Substrate-related potent inhibitors of brain metalloendopeptidase

Abstract

Rat brain metalloendopeptidase (EC 3.4.24.15) generates Leu- and Met-enkephalin from several larger opioid peptides and is capable of degrading a number of neuropeptides. Substrate-related N-(1-carboxy-3-phenylpropyl) peptide derivatives were synthesized and tested for enzyme inhibition. The best of these derivatives N-[1(RS)-carboxy-3-phenylpropyl]-Ala-Ala-Tyr-p-aminobenzoate, inhibited the enzyme in a competitive manner with a Ki of 16 nM. The data indicate that the carboxyl group of a N-(1-carboxy-3-phenylpropyl) moiety coordinates with the active site zinc atom and that the remaining part of the inhibitor is necessary for interaction with the substrate recognition site of the enzyme.

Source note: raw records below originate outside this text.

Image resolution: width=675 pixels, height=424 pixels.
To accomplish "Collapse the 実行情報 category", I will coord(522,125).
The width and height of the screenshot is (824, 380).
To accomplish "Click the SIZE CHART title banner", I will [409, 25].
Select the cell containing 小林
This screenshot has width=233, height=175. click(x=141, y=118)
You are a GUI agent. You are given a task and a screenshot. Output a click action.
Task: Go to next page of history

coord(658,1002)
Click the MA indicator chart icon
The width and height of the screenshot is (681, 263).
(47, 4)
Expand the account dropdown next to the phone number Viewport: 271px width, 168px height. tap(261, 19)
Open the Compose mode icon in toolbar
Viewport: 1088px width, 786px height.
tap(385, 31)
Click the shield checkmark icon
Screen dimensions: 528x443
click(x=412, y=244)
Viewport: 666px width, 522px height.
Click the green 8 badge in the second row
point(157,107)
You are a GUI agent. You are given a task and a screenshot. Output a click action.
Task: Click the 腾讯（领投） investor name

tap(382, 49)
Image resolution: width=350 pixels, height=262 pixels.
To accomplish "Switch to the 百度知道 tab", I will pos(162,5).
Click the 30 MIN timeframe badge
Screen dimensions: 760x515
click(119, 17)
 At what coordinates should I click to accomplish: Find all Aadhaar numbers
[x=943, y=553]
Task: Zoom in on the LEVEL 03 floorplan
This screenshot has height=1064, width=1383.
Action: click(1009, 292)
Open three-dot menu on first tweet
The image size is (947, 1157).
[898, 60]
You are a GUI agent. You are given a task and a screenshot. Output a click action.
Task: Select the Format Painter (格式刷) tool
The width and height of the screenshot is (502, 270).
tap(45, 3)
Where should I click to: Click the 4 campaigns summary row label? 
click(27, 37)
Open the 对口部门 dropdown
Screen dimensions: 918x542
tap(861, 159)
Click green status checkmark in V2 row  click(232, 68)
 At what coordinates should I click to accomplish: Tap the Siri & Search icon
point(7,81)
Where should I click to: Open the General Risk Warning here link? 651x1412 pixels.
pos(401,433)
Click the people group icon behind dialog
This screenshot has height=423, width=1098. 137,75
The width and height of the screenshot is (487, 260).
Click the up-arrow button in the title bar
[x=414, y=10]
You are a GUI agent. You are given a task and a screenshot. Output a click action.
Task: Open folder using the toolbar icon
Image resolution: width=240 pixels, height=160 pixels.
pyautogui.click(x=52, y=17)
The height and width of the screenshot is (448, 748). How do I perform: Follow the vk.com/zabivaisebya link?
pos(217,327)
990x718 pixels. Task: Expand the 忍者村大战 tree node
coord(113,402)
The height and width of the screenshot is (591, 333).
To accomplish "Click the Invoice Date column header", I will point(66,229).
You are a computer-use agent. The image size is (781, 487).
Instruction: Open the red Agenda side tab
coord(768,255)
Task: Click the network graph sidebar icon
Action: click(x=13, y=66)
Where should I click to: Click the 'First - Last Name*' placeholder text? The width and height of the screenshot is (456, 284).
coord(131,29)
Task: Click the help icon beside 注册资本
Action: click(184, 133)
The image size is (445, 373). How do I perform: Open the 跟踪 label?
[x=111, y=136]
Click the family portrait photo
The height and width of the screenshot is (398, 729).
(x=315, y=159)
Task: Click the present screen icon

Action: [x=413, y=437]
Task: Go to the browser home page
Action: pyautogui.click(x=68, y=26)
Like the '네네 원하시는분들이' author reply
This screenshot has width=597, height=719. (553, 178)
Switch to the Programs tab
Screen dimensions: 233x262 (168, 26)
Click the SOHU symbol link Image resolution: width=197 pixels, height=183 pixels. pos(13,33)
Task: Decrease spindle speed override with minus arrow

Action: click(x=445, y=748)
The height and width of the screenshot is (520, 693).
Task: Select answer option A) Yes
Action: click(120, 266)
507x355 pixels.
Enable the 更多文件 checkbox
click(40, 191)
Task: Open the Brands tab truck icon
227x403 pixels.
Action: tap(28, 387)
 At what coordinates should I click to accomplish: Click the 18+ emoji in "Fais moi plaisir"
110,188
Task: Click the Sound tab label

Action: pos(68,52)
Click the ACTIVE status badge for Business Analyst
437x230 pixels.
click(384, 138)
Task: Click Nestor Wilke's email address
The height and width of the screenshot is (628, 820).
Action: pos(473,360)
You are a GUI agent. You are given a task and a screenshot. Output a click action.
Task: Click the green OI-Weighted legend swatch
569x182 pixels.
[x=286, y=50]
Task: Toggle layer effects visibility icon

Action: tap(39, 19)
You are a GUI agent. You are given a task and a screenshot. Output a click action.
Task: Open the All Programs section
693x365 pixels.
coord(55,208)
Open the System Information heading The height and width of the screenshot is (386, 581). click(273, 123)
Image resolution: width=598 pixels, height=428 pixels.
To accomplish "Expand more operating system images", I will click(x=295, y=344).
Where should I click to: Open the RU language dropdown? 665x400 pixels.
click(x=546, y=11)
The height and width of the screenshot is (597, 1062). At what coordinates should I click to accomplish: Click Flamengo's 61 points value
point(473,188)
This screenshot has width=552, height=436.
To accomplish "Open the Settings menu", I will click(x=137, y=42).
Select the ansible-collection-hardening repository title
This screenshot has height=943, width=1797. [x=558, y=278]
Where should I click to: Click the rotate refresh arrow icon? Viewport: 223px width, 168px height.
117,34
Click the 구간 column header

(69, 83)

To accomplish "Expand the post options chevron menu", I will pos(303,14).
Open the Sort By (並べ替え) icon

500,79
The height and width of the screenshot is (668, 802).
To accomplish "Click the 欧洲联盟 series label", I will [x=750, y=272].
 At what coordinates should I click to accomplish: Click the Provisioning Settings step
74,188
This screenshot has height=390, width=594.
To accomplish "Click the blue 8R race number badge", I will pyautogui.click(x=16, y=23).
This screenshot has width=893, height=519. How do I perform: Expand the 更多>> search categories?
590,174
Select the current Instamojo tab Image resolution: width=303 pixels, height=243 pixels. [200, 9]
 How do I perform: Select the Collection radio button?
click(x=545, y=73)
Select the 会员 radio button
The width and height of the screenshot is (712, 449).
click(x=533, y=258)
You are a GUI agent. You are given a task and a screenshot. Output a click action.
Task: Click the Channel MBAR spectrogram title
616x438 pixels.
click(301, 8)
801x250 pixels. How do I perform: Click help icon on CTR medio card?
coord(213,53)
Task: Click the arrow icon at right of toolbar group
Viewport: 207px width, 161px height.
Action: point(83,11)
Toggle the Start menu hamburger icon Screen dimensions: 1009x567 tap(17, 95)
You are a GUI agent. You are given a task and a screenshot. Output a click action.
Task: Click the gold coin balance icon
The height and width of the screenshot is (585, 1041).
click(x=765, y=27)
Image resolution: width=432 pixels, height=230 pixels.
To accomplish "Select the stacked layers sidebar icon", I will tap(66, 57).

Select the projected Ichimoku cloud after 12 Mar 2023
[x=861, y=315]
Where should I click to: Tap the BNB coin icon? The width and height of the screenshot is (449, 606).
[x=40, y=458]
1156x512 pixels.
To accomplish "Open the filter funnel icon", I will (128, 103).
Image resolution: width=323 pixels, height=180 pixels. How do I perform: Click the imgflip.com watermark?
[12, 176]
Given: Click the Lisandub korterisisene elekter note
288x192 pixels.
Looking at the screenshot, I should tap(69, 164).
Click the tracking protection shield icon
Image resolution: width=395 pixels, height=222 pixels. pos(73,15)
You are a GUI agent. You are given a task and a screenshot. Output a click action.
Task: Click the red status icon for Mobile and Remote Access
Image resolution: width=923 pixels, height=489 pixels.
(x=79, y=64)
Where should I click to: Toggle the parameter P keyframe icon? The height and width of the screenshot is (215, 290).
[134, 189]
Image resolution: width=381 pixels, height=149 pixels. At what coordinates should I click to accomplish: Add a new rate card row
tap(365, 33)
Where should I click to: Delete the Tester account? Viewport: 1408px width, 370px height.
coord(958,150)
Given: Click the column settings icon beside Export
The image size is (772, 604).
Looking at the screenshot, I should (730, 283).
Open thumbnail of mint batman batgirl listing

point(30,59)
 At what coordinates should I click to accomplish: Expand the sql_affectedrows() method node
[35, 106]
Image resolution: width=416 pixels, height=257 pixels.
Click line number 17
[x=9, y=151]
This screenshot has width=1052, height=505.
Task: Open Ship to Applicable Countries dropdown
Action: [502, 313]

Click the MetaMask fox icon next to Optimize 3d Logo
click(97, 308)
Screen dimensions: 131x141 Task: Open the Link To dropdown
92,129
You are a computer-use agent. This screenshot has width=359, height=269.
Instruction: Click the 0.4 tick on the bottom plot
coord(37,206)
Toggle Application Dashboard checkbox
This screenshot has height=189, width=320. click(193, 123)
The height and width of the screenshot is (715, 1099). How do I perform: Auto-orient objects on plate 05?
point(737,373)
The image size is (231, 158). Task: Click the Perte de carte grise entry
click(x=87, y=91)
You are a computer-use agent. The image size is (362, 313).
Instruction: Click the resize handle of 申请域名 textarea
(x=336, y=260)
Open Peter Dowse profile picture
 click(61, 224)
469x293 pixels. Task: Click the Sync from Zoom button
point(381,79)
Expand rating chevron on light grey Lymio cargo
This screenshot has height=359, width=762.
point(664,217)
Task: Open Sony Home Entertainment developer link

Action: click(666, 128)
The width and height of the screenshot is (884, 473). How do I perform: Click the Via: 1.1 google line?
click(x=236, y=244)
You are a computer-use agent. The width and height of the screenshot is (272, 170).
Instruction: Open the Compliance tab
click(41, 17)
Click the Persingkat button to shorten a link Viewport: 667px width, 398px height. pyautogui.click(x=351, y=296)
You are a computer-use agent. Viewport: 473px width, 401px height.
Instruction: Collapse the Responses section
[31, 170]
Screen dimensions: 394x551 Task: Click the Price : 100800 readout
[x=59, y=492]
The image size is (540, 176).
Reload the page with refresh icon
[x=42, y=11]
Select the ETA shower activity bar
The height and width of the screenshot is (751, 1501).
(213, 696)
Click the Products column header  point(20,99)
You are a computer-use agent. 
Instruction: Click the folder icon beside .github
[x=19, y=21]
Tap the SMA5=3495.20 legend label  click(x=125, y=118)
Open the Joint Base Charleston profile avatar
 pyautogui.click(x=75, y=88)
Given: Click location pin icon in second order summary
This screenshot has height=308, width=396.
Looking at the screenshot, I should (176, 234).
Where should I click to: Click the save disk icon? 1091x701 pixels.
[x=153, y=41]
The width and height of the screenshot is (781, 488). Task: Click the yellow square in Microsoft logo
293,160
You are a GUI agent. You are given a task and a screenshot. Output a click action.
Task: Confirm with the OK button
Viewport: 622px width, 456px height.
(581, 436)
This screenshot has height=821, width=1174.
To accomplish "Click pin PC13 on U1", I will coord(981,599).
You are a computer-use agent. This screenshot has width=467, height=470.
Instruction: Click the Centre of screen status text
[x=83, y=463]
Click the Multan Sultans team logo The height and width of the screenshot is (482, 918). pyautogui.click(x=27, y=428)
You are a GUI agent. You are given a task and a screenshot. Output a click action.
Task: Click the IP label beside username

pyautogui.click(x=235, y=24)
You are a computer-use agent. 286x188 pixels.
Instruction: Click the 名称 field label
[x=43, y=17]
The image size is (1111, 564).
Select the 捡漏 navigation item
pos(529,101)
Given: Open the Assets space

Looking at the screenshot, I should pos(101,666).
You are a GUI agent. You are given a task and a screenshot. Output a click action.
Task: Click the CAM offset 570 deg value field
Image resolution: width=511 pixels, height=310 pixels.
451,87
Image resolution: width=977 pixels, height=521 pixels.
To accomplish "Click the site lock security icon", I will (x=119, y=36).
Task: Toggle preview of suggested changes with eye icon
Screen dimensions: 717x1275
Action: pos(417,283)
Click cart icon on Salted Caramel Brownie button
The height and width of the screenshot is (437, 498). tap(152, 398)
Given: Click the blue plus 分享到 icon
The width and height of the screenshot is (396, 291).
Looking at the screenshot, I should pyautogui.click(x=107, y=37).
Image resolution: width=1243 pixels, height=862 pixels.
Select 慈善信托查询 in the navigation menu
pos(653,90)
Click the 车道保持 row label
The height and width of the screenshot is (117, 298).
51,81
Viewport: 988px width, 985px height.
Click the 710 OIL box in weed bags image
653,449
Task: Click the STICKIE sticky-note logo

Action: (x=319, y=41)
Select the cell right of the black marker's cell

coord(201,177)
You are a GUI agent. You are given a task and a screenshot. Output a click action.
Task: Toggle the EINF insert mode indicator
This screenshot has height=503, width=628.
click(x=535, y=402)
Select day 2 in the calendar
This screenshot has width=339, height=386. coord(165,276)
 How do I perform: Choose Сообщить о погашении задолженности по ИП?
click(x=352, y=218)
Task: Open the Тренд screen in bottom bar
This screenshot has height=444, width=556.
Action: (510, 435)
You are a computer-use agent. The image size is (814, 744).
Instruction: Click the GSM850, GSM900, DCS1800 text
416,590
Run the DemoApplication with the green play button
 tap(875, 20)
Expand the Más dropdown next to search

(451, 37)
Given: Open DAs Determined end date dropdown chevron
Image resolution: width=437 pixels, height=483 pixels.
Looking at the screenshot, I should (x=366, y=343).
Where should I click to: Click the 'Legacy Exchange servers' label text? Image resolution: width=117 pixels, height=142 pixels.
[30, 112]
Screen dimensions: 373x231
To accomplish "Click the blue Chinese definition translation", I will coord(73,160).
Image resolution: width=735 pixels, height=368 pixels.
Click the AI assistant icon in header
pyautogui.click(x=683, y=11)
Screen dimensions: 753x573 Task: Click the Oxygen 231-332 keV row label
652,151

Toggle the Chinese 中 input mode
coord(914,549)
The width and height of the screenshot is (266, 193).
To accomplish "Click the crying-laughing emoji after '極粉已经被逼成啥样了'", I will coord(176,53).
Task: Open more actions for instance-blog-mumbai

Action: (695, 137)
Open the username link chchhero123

Replacement of the 1-carboxy-3-phenylpropyl group by a carboxymethyl group decreased the inhibitory potency by more than 3 orders of magnitude, emphasizing the importance of the hydrophobic phenyl group for inhibitor binding to a hydropeptide pocket at the S1 subsite. Replacement of the Tyr residue by an Ala residue decreased the inhibitory potency by more than 20-fold. Changes in the structure of the residue interacting with the S1'' subsite could cause a more than 60-fold change in inhibition. The inhibitors were either ineffective or only weakly inhibitory against membrane-bound metalloendopeptidase ("enkephalinase", EC 3.4.24.11), an enzyme highly active in rabbit kidney but also present in brain. The data indicate the presence of an extended binding site in the enzyme with residues interacting with S1, S1'', and S3'' subsites largely determining inhibitor binding. These findings are consistent with the specificity of the enzyme deduced from studies of its interaction with synthetic and natural petpides.